**Brief**
Your answer should be the lines of the listing that contain the word "Femmes".

┄┄┄┄┄┄┄┄┄┄┄┄┄┄┄┄┄┄┄┄

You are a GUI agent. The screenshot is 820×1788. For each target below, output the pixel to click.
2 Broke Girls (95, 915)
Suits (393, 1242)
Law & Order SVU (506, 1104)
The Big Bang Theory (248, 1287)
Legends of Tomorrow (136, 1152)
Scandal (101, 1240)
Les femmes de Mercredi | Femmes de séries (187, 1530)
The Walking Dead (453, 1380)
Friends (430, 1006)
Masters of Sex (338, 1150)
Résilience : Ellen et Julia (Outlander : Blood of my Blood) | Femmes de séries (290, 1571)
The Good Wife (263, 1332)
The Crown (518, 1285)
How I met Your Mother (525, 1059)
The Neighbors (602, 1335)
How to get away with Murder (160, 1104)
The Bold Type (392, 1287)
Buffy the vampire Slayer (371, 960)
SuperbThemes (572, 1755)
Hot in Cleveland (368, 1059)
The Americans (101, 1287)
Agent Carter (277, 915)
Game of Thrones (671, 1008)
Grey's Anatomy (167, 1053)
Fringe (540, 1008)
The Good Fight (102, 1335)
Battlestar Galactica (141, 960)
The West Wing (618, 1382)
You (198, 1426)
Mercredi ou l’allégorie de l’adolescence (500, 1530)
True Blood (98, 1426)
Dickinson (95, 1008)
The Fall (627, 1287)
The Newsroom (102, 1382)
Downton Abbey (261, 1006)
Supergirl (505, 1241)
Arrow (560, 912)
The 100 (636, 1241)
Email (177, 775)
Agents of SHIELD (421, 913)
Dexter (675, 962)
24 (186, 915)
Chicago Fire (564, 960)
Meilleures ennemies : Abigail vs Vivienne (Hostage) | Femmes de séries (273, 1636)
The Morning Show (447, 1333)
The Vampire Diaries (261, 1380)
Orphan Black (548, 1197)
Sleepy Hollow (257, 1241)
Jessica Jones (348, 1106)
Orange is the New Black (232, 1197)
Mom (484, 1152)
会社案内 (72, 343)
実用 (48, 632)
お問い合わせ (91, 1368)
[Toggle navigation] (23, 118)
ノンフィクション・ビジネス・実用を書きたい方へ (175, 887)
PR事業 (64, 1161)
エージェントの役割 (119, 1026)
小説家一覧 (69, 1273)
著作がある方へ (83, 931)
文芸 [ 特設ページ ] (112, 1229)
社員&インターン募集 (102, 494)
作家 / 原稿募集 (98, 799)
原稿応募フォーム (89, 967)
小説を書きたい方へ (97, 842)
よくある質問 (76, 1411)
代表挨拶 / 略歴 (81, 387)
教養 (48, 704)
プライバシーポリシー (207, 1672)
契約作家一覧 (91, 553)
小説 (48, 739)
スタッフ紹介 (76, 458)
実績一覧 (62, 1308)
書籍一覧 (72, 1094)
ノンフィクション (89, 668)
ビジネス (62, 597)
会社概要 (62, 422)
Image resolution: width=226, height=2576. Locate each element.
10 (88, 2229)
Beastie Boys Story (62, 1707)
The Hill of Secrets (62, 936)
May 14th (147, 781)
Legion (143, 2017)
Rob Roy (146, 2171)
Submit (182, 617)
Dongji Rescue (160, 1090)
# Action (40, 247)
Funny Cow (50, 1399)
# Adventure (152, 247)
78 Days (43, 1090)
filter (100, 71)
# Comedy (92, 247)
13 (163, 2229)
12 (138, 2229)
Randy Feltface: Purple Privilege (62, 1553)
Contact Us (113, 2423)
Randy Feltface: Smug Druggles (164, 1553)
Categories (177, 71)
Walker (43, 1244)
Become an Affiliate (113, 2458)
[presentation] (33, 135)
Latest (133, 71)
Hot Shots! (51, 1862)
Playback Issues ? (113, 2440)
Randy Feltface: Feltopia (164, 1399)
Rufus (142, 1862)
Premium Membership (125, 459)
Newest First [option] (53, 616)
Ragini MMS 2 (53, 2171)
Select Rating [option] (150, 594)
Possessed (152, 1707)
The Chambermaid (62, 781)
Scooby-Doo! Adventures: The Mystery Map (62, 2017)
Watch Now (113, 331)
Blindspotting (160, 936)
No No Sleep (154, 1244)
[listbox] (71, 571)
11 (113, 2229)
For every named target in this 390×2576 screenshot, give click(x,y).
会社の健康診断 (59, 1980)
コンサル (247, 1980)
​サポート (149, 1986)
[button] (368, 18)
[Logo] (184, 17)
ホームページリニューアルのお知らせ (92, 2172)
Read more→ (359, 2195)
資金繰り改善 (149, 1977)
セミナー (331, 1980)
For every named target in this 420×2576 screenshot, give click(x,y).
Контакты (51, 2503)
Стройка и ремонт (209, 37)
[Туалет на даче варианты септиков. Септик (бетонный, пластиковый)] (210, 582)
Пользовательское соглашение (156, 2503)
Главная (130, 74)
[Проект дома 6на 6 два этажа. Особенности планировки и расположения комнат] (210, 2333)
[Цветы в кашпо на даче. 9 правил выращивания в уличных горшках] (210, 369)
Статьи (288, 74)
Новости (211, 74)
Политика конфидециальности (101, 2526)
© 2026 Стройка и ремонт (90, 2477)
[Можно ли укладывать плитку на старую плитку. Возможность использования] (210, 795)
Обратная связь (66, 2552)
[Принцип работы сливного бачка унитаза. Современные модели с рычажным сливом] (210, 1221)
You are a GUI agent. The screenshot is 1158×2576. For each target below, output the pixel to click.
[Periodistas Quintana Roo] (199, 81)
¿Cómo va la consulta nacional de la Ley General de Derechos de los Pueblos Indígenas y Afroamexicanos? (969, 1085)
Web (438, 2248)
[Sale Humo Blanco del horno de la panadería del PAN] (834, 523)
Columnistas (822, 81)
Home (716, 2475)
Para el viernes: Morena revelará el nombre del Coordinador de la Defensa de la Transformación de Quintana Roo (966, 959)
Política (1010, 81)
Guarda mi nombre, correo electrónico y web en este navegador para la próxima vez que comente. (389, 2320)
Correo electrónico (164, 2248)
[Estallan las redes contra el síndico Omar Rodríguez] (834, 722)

┄┄┄┄┄┄┄┄┄┄┄┄┄┄┄┄┄┄┄┄

**Exercise solution**
Les femmes de Mercredi | Femmes de séries (187, 1530)
Résilience : Ellen et Julia (Outlander : Blood of my Blood) | Femmes de séries (290, 1571)
Meilleures ennemies : Abigail vs Vivienne (Hostage) | Femmes de séries (273, 1636)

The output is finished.